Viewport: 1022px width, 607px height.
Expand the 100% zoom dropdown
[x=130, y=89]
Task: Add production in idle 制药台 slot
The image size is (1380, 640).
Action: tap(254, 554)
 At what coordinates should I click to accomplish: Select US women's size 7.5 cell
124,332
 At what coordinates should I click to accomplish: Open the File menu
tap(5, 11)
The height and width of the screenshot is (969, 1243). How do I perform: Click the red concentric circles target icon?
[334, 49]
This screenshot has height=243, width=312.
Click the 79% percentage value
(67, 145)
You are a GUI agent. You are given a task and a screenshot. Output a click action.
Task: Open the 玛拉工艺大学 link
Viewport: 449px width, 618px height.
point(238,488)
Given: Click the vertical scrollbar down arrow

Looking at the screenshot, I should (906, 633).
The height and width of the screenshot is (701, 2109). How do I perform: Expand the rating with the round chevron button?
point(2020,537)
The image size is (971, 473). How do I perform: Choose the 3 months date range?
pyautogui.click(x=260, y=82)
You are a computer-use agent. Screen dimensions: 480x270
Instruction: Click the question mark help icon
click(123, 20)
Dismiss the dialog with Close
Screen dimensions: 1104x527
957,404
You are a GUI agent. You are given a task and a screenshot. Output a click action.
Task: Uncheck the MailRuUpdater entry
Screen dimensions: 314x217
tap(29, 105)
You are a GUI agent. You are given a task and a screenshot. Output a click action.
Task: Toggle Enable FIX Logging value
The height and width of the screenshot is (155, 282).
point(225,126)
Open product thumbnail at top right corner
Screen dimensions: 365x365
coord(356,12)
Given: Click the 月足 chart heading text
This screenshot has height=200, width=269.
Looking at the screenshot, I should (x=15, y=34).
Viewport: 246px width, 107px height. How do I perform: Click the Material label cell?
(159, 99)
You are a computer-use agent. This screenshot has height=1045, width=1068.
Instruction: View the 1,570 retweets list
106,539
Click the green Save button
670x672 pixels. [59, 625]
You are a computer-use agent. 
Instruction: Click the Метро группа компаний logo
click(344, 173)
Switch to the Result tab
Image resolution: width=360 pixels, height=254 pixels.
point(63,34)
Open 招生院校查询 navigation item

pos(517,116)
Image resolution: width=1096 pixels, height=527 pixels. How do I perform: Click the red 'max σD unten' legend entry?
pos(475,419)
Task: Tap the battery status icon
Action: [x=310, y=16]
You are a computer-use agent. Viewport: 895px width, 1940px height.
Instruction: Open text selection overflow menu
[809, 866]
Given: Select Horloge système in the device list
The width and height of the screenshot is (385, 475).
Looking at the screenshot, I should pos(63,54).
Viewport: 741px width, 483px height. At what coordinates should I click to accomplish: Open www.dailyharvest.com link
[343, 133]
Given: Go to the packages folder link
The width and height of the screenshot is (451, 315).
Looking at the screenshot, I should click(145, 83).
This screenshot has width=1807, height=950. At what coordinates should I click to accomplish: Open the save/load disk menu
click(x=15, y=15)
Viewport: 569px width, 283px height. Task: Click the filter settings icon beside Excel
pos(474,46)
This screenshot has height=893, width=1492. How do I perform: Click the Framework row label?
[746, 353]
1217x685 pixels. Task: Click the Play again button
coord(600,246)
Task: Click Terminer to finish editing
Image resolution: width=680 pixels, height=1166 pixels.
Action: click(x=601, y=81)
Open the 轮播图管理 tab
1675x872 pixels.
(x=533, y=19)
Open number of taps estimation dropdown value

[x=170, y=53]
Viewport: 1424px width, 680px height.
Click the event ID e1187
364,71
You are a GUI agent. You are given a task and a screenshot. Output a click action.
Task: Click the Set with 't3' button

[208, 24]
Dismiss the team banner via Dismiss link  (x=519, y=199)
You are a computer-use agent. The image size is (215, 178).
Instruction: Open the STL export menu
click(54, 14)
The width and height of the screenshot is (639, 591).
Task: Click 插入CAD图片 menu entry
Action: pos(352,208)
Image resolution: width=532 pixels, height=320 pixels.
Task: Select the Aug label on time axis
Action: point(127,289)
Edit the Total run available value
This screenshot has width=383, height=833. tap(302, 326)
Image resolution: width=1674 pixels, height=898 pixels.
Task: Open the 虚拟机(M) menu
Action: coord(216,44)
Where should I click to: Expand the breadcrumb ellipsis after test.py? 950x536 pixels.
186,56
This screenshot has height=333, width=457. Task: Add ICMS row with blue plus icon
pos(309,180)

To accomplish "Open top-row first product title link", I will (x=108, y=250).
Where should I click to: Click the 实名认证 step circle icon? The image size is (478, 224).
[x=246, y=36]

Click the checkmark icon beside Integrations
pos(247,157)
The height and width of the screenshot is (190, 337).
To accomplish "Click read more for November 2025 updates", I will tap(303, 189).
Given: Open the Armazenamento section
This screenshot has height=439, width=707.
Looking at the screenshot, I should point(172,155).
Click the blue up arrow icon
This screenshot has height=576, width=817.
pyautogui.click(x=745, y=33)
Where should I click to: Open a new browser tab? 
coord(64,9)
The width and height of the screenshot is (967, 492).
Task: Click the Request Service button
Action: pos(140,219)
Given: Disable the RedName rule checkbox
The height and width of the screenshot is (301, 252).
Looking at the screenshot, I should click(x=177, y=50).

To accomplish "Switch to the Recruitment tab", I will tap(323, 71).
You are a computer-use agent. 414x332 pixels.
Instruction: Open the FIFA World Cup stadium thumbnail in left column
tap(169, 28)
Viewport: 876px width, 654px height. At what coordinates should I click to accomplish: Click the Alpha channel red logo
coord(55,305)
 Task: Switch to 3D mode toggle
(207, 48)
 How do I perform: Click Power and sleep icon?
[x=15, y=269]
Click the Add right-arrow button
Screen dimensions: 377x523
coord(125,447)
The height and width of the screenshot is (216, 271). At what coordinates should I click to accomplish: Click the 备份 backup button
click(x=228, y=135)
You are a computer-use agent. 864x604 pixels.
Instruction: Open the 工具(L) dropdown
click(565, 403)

++++++

**What you are asked to do**
Every record should be retyped so that it matches the original exactly.

**Task response**
Viewport: 1022px width, 607px height.
Expand the 100% zoom dropdown
[x=130, y=89]
Task: Add production in idle 制药台 slot
The image size is (1380, 640).
Action: tap(254, 554)
 At what coordinates should I click to accomplish: Select US women's size 7.5 cell
124,332
 At what coordinates should I click to accomplish: Open the File menu
tap(5, 11)
The height and width of the screenshot is (969, 1243). How do I perform: Click the red concentric circles target icon?
[334, 49]
This screenshot has height=243, width=312.
Click the 79% percentage value
(67, 145)
You are a GUI agent. You are given a task and a screenshot. Output a click action.
Task: Open the 玛拉工艺大学 link
Viewport: 449px width, 618px height.
point(238,488)
Given: Click the vertical scrollbar down arrow

Looking at the screenshot, I should (906, 633).
The height and width of the screenshot is (701, 2109). How do I perform: Expand the rating with the round chevron button?
point(2020,537)
The image size is (971, 473). How do I perform: Choose the 3 months date range?
pyautogui.click(x=260, y=82)
You are a computer-use agent. Screen dimensions: 480x270
Instruction: Click the question mark help icon
click(123, 20)
Dismiss the dialog with Close
Screen dimensions: 1104x527
957,404
You are a GUI agent. You are given a task and a screenshot. Output a click action.
Task: Uncheck the MailRuUpdater entry
Screen dimensions: 314x217
tap(29, 105)
You are a GUI agent. You are given a task and a screenshot. Output a click action.
Task: Toggle Enable FIX Logging value
The height and width of the screenshot is (155, 282).
point(225,126)
Open product thumbnail at top right corner
Screen dimensions: 365x365
coord(356,12)
Given: Click the 月足 chart heading text
This screenshot has height=200, width=269.
Looking at the screenshot, I should (x=15, y=34).
Viewport: 246px width, 107px height. How do I perform: Click the Material label cell?
(159, 99)
You are a computer-use agent. This screenshot has height=1045, width=1068.
Instruction: View the 1,570 retweets list
106,539
Click the green Save button
670x672 pixels. [59, 625]
You are a computer-use agent. 
Instruction: Click the Метро группа компаний logo
click(344, 173)
Switch to the Result tab
Image resolution: width=360 pixels, height=254 pixels.
point(63,34)
Open 招生院校查询 navigation item

pos(517,116)
Image resolution: width=1096 pixels, height=527 pixels. How do I perform: Click the red 'max σD unten' legend entry?
pos(475,419)
Task: Tap the battery status icon
Action: [x=310, y=16]
You are a computer-use agent. Viewport: 895px width, 1940px height.
Instruction: Open text selection overflow menu
[809, 866]
Given: Select Horloge système in the device list
The width and height of the screenshot is (385, 475).
Looking at the screenshot, I should pos(63,54).
Viewport: 741px width, 483px height. At what coordinates should I click to accomplish: Open www.dailyharvest.com link
[343, 133]
Given: Go to the packages folder link
The width and height of the screenshot is (451, 315).
Looking at the screenshot, I should click(145, 83).
This screenshot has width=1807, height=950. At what coordinates should I click to accomplish: Open the save/load disk menu
click(x=15, y=15)
Viewport: 569px width, 283px height. Task: Click the filter settings icon beside Excel
pos(474,46)
This screenshot has height=893, width=1492. How do I perform: Click the Framework row label?
[746, 353]
1217x685 pixels. Task: Click the Play again button
coord(600,246)
Task: Click Terminer to finish editing
Image resolution: width=680 pixels, height=1166 pixels.
Action: click(x=601, y=81)
Open the 轮播图管理 tab
1675x872 pixels.
(x=533, y=19)
Open number of taps estimation dropdown value

[x=170, y=53]
Viewport: 1424px width, 680px height.
Click the event ID e1187
364,71
You are a GUI agent. You are given a task and a screenshot. Output a click action.
Task: Click the Set with 't3' button

[208, 24]
Dismiss the team banner via Dismiss link  (x=519, y=199)
You are a computer-use agent. The image size is (215, 178).
Instruction: Open the STL export menu
click(54, 14)
The width and height of the screenshot is (639, 591).
Task: Click 插入CAD图片 menu entry
Action: pos(352,208)
Image resolution: width=532 pixels, height=320 pixels.
Task: Select the Aug label on time axis
Action: point(127,289)
Edit the Total run available value
This screenshot has width=383, height=833. tap(302, 326)
Image resolution: width=1674 pixels, height=898 pixels.
Task: Open the 虚拟机(M) menu
Action: coord(216,44)
Where should I click to: Expand the breadcrumb ellipsis after test.py? 950x536 pixels.
186,56
This screenshot has height=333, width=457. Task: Add ICMS row with blue plus icon
pos(309,180)

To accomplish "Open top-row first product title link", I will (x=108, y=250).
Where should I click to: Click the 实名认证 step circle icon? The image size is (478, 224).
[x=246, y=36]

Click the checkmark icon beside Integrations
pos(247,157)
The height and width of the screenshot is (190, 337).
To accomplish "Click read more for November 2025 updates", I will tap(303, 189).
Given: Open the Armazenamento section
This screenshot has height=439, width=707.
Looking at the screenshot, I should point(172,155).
Click the blue up arrow icon
This screenshot has height=576, width=817.
pyautogui.click(x=745, y=33)
Where should I click to: Open a new browser tab? 
coord(64,9)
The width and height of the screenshot is (967, 492).
Task: Click the Request Service button
Action: pos(140,219)
Given: Disable the RedName rule checkbox
The height and width of the screenshot is (301, 252).
Looking at the screenshot, I should click(x=177, y=50).

To accomplish "Switch to the Recruitment tab", I will tap(323, 71).
You are a computer-use agent. 414x332 pixels.
Instruction: Open the FIFA World Cup stadium thumbnail in left column
tap(169, 28)
Viewport: 876px width, 654px height. At what coordinates should I click to accomplish: Click the Alpha channel red logo
coord(55,305)
 Task: Switch to 3D mode toggle
(207, 48)
 How do I perform: Click Power and sleep icon?
[x=15, y=269]
Click the Add right-arrow button
Screen dimensions: 377x523
coord(125,447)
The height and width of the screenshot is (216, 271). At what coordinates should I click to accomplish: Click the 备份 backup button
click(x=228, y=135)
You are a computer-use agent. 864x604 pixels.
Instruction: Open the 工具(L) dropdown
click(565, 403)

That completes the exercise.